We forget that non-English European immigrants had to overcome a great deal of prejudice in America. Germans were called “Dutch,” a corruption of what Germans call themselves, Deutsche, pronounced “Doit-cha.”
But my editor let me go with this unusual hero and heroine and in the end, she liked the story. (Let’s hope that’s a common reaction.) 🙂
If you read the first book in my “Wilderness Brides” series, Their Frontier Family, you have met Ellen. She visited her cousin who lives in Pepin, WI, (on the eastern shore of the northern Mississippi River) in 1870.
That’s the event that stirs the pot, so to speak. Ellen is committed to keeping the child and raising him. But the community is set against her, their maidenly schoolteacher, doing so. Schoolteachers aren’t married and definitely don’t have children–what will people think!

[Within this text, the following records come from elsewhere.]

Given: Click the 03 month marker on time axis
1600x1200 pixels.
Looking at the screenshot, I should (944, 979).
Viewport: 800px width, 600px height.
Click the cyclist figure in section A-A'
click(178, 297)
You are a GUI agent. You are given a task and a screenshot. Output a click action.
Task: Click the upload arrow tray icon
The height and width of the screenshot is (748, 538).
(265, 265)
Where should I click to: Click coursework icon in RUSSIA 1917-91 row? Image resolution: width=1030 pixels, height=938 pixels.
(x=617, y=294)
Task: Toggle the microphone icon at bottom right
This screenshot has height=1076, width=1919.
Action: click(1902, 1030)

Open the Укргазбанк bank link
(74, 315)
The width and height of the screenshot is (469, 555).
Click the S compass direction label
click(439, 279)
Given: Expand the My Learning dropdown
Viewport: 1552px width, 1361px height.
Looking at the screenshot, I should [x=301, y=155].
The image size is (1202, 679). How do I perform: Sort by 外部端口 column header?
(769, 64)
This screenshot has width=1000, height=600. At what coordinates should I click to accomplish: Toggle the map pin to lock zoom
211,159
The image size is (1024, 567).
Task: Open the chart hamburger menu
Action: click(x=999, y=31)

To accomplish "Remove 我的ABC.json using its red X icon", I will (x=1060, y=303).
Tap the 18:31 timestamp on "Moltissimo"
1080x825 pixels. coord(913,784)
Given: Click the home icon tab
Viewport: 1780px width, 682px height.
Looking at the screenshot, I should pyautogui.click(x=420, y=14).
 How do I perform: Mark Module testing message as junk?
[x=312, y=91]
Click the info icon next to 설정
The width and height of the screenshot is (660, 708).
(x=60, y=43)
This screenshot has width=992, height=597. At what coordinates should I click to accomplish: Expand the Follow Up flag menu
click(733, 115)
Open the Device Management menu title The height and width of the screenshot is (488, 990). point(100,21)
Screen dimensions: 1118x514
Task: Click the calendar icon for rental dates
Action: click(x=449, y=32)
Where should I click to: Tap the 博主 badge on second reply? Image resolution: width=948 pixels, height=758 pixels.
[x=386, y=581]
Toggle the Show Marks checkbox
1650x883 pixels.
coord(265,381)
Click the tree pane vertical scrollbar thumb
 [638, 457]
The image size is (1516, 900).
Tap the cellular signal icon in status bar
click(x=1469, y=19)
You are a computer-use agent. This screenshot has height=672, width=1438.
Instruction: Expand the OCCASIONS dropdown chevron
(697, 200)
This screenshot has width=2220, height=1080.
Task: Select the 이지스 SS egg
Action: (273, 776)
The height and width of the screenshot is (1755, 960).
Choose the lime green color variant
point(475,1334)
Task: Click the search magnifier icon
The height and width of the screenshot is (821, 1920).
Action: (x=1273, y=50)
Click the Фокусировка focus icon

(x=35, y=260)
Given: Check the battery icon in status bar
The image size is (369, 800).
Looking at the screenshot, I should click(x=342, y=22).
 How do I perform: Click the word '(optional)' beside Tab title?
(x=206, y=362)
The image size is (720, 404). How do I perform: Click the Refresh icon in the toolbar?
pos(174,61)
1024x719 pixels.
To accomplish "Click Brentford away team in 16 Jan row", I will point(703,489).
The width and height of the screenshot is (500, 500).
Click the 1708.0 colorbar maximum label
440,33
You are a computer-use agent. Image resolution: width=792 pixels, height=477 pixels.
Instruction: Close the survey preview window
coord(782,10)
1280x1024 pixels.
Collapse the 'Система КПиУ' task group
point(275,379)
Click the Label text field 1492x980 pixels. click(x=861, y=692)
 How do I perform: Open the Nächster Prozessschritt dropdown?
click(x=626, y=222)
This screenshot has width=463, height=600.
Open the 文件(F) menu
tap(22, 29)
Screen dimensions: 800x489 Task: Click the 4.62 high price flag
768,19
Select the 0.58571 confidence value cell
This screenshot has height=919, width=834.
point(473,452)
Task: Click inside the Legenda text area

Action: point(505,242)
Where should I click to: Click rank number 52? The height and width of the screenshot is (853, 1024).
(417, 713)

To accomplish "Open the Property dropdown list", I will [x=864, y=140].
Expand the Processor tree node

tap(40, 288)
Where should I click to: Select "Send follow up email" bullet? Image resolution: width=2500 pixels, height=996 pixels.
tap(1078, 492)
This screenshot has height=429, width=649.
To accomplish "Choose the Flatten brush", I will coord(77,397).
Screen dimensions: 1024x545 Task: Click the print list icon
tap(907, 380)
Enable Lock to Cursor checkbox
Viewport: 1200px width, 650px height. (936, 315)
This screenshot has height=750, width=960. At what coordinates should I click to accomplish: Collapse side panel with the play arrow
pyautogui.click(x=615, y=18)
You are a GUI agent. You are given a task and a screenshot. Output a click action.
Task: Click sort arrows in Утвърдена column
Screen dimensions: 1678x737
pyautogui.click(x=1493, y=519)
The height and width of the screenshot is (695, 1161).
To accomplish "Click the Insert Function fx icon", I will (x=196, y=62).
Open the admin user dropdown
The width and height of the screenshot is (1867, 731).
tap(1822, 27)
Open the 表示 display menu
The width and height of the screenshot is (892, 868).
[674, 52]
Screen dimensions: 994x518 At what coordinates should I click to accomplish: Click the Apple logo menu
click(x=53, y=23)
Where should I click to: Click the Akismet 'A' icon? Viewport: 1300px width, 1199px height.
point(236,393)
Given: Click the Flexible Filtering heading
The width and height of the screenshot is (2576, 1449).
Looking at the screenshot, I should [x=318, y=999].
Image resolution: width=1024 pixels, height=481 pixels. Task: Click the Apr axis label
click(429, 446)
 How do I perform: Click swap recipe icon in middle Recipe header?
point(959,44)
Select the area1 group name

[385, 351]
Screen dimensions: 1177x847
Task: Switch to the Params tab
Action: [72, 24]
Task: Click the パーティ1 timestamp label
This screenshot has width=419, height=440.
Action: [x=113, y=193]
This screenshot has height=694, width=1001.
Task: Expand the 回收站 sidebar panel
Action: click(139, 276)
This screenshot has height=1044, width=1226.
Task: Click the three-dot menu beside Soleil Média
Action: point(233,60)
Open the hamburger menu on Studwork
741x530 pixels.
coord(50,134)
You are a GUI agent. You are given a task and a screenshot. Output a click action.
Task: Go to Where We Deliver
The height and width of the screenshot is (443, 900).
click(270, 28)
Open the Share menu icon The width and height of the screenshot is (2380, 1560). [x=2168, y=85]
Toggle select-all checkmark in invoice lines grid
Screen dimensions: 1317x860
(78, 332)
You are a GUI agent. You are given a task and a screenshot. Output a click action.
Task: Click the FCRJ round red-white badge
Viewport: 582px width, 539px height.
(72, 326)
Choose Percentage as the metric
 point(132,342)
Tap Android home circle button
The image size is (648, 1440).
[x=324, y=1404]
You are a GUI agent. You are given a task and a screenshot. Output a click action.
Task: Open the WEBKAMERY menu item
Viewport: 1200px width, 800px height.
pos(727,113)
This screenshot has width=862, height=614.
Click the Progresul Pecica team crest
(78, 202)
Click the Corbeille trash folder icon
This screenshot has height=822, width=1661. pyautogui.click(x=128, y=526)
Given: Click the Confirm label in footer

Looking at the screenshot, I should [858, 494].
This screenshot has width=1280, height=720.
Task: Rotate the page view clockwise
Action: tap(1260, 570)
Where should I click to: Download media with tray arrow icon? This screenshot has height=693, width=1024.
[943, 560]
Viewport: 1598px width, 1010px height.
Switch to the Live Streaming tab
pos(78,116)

The hero Kurt Lang also considers it a bad idea, but because he is raising his teen-aged brother and seven-year-old nephew by himself. He understands that single parenthood is a difficult road.
And Ellen doesn’t have to only deal with negative popular opposition, her family which she left behind in Galena, IL, keeps popping in and dragging Ellen back into dealing with family issues. Wait till you read about Alice, Ellen’s sister in law, a real piece of work.
So this isn’t a frontier story of wagon trains, bank robbers, pony soldiers, etc. This is a story of people in a small town confronted by an unusual situation and how it all works out–for the best.
Blurb for The Baby Bequest.
Schoolteacher Ellen Thurston never expected to find love in Pepin, Wisconsin. But the moment she discovers a baby boy outside her door, it’s love at first sight. While the townsfolk don’t approve of Ellen as a single mother, what worries her most are her feelings for the handsome farmer who defends her decision to keep the child.?
Ellen is far above the reach of a German immigrant like Kurt Lang. Especially one weighted with responsibility. Kurt knows how hard it is to raise a child alone, but he will do whatever it takes to help make Ellen’s dream of a family come true.
Now for your opinions–
I admit I’ve always wanted to write a story about a woman finding a baby on her doorstep. It’s intriguing, isn’t it? Have you ever thought about it? Have you ever read another secret baby or unknown baby story that you enjoyed? Please share. Would you like to find a baby on your doorstep?
Also Miss Ellen Thurston is from Galena IL. What president was from Galena? I’ll be happy to give away a copy of The Baby Bequest to a commenter.